Up to and including the line with "You are a GUI agent. The screenshot is 1280×720.", restate the records below word for word, beginning with their first line.

(Records for the task Opens)

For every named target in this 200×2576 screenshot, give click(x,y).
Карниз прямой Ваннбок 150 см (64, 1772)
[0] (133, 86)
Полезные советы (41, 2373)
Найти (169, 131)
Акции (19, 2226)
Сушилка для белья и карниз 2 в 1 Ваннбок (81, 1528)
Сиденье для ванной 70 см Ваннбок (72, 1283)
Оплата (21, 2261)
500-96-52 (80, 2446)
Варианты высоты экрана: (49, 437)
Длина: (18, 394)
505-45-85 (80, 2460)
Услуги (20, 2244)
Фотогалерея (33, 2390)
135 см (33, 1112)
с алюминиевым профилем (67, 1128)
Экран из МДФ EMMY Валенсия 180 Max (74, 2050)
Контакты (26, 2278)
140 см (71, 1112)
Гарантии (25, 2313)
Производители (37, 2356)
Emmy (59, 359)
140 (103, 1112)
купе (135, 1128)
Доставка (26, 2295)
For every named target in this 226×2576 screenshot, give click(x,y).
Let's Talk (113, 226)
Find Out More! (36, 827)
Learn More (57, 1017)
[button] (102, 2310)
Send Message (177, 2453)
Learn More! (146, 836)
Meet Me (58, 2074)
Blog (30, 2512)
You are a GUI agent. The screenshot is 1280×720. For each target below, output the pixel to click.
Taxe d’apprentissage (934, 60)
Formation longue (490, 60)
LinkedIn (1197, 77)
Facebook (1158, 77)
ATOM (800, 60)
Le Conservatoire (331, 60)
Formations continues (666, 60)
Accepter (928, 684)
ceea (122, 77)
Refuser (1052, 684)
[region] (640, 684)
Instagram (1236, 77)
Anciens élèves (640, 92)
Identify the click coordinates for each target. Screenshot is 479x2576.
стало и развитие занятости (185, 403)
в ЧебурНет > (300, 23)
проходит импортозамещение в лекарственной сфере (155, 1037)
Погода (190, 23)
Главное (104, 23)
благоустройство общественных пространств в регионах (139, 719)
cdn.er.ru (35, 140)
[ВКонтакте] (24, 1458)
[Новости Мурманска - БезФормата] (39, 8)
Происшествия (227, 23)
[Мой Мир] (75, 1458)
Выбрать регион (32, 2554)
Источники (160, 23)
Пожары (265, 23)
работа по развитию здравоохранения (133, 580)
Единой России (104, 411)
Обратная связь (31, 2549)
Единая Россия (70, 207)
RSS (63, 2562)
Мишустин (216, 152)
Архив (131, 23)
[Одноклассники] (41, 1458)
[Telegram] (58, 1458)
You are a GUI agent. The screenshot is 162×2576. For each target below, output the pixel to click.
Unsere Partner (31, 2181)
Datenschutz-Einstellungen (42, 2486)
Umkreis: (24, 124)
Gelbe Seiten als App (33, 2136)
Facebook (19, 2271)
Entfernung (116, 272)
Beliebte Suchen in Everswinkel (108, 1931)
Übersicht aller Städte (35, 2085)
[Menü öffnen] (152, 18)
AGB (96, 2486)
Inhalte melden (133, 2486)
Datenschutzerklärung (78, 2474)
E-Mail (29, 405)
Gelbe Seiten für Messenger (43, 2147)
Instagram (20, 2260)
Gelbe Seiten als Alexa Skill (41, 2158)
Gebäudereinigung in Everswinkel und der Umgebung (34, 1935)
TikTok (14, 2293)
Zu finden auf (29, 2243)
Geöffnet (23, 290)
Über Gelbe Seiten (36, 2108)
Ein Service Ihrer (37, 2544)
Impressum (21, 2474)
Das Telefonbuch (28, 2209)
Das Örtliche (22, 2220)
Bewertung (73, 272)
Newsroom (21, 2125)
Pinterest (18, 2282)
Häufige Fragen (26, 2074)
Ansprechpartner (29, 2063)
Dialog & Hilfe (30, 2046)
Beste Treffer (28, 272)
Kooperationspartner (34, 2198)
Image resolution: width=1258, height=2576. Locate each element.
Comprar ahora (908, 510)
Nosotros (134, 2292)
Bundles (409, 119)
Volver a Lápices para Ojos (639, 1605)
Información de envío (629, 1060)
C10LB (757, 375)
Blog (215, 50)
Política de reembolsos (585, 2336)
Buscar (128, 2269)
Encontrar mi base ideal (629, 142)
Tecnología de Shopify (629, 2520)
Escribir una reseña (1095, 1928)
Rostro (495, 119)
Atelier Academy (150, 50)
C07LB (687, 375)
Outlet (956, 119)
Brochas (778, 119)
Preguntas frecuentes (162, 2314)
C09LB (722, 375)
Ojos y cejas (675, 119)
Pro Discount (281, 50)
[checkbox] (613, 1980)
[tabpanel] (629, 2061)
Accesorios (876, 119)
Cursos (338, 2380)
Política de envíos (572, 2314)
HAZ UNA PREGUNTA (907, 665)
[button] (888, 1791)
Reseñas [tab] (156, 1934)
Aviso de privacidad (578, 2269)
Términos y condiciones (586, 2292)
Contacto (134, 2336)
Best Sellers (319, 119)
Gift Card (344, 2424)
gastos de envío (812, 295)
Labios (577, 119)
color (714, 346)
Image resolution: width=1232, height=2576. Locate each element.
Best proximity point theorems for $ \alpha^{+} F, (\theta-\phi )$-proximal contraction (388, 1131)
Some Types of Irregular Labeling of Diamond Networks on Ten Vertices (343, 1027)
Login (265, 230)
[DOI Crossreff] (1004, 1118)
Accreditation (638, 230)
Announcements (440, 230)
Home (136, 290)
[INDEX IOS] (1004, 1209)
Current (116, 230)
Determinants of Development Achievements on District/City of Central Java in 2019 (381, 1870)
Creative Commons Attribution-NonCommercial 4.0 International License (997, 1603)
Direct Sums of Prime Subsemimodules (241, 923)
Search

(Records for the task Closes)

Answer for this exercise –
For every named target in this 200×2576 screenshot, give click(x,y).
Карниз прямой Ваннбок 150 см (64, 1772)
[0] (133, 86)
Полезные советы (41, 2373)
Найти (169, 131)
Акции (19, 2226)
Сушилка для белья и карниз 2 в 1 Ваннбок (81, 1528)
Сиденье для ванной 70 см Ваннбок (72, 1283)
Оплата (21, 2261)
500-96-52 (80, 2446)
Варианты высоты экрана: (49, 437)
Длина: (18, 394)
505-45-85 (80, 2460)
Услуги (20, 2244)
Фотогалерея (33, 2390)
135 см (33, 1112)
с алюминиевым профилем (67, 1128)
Экран из МДФ EMMY Валенсия 180 Max (74, 2050)
Контакты (26, 2278)
140 см (71, 1112)
Гарантии (25, 2313)
Производители (37, 2356)
Emmy (59, 359)
140 (103, 1112)
купе (135, 1128)
Доставка (26, 2295)
For every named target in this 226×2576 screenshot, give click(x,y).
Let's Talk (113, 226)
Find Out More! (36, 827)
Learn More (57, 1017)
[button] (102, 2310)
Send Message (177, 2453)
Learn More! (146, 836)
Meet Me (58, 2074)
Blog (30, 2512)
You are a GUI agent. The screenshot is 1280×720. For each target below, output the pixel to click.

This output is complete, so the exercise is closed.